Accession numbers for all 3,600 dynamic genes were imported into the Ingenuity Pathway Analysis software. Eight hundred thirteen genes that displayed upregulation relative to the median level across time course were selected as focus genes and used as the starting point for generating biological networks. To start building networks, the application queries the Ingenuity Pathways Knowledge Base for interactions between focus genes and all other gene objects stored in the Knowledge Base and generates a set of networks with a network size of 30 genes/proteins. Ingenuity Pathway Analysis then computes a score for each network according to the fit of the user’s set of significant genes. The score is derived from a P value and indicates the likelihood of the focus genes in a network being found together due to random chance. A score of 2 indicates that there is a 1/100 chance that the focus genes are together in a network due to random chance. Therefore, scores of 2 or higher have at least a 99% confidence of not being generated by random chance alone. Biological functions are then calculated and assigned to each network. These networks were then ranked on the probability that a collection of genes equal to or greater than the number in a network could be achieved by chance alone. A score of 3 indicates that there is a 1/1,000 chance that the focus genes are in a network due to random chance. The top six scoring networks were analyzed as part of this analysis.
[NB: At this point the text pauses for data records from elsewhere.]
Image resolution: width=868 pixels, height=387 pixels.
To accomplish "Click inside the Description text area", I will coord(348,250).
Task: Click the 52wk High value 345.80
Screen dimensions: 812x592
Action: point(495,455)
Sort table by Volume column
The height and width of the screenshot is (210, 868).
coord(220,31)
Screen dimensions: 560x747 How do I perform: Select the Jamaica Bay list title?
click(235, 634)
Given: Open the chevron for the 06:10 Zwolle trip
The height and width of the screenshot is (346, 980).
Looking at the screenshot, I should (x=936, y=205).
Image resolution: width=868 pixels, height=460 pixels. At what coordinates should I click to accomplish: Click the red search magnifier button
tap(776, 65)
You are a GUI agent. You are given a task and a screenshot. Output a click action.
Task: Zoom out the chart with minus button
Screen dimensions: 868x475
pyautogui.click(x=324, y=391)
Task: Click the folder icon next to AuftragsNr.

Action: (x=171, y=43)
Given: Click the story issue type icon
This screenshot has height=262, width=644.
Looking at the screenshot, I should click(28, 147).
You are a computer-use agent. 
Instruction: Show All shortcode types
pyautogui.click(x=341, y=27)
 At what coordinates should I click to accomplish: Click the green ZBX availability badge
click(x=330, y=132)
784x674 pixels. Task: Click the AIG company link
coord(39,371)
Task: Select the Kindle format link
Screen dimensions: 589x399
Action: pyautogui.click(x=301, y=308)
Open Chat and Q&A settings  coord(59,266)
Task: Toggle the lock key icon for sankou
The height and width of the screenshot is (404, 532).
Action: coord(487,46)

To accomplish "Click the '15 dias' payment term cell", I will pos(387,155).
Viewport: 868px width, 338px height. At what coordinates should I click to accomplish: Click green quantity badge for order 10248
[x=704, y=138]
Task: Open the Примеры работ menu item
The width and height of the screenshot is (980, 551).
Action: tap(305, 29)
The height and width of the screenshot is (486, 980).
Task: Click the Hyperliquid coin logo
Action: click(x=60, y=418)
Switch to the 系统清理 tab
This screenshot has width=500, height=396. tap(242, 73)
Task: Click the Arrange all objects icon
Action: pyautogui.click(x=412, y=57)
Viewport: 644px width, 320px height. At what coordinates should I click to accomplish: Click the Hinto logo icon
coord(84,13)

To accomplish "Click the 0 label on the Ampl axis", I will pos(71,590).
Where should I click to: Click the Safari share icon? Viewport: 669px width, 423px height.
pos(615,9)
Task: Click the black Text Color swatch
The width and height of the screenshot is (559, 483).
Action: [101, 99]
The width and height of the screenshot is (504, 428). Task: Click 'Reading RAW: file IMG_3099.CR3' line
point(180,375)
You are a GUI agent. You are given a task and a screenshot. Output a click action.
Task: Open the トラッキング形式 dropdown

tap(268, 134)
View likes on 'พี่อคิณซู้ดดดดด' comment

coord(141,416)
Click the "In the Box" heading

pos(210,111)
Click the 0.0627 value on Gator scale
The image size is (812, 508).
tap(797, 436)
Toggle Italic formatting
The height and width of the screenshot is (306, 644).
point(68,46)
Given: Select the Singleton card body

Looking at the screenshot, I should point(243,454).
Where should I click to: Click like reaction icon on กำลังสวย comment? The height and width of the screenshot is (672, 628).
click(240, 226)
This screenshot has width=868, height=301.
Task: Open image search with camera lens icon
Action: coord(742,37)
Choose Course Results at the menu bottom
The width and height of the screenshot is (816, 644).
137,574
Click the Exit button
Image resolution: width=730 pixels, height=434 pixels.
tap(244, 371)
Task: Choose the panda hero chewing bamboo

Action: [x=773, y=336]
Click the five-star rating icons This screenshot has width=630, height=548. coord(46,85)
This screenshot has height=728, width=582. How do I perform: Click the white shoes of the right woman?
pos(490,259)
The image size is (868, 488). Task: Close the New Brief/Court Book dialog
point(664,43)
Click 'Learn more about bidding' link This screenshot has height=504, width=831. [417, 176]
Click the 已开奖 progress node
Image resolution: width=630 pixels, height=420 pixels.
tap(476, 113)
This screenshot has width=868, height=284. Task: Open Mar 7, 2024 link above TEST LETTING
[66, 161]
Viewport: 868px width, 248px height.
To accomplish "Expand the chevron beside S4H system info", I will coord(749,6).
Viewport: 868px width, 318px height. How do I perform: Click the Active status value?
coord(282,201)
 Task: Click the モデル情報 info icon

RNA in situ hybridization.
Expression patterns were analyzed by RNA in situ hybridization using digoxigenin-labeled sense and antisense riboprobes. Probes were synthesized as described previously (12), using cDNA constructs containing the expressed sequence tag (EST) of interest (SRC Microarray Facility). Clonal cultures were sequence verified before being used as the template for riboprobe synthesis. Sense and antisense probes were prepared from linearized cDNAs using T7, T3, and Sp6 RNA polymerase. Probes were purified with Sephadex columns (Roche) after digestion of the vector with DNase I for 15 min at 37°C. Whole mount in situ hybridizations were performed as described by Christiansen et al. (8), with minor modifications. All probes were hybridized at 65°C and postantibody washes reduced to 30 min. Tissue was mounted in Mount-Quick aqueous (Daido Sangyo) and photographed using an Olympus AX70 compound microscope with Kodak Elite Ektachrome 160T color reversal film.
Temporal profiling from 10.5dpc to neonate kidney and comparison with previous studies.
Temporal profiling from 10.5dpc to neonate kidney vs. a common reference was performed to obtain a broad global survey of gene expression throughout development. Quadruplicate hybridizations were performed for each time point, and the combined data set was filtered for genes displaying dynamic temporal gene expression using the Welch ANOVA test (P < 0.005) and Benjamini and Hochberg false discovery rate correction; 3,600 genes passed this threshold and were subjected to further study (Supplemental Table S1; available at the Physiological Genomics web site).1
A series of boxed microarray experiments was also performed between 10.5dpc MM, 11.5dpc metanephroi, and 13.5dpc metanephroi to survey for temporal markers expressed during the inductive and early growth phase of metanephric development. B statistics were used to define differential expression for each time point. The complete rankings are available as Supplemental Material (Supplemental Table S2). Comparison of the boxed experiment to the 10.5dpc-neonate temporal profile showed strong agreement. Of the 102 genes that were found to be significantly differentially expressed by B statistics in the direct comparisons and by ANOVA for the temporal data, 99 displayed a similar pattern of expression. This provided confidence in both the accuracy and robustness of these profiling studies.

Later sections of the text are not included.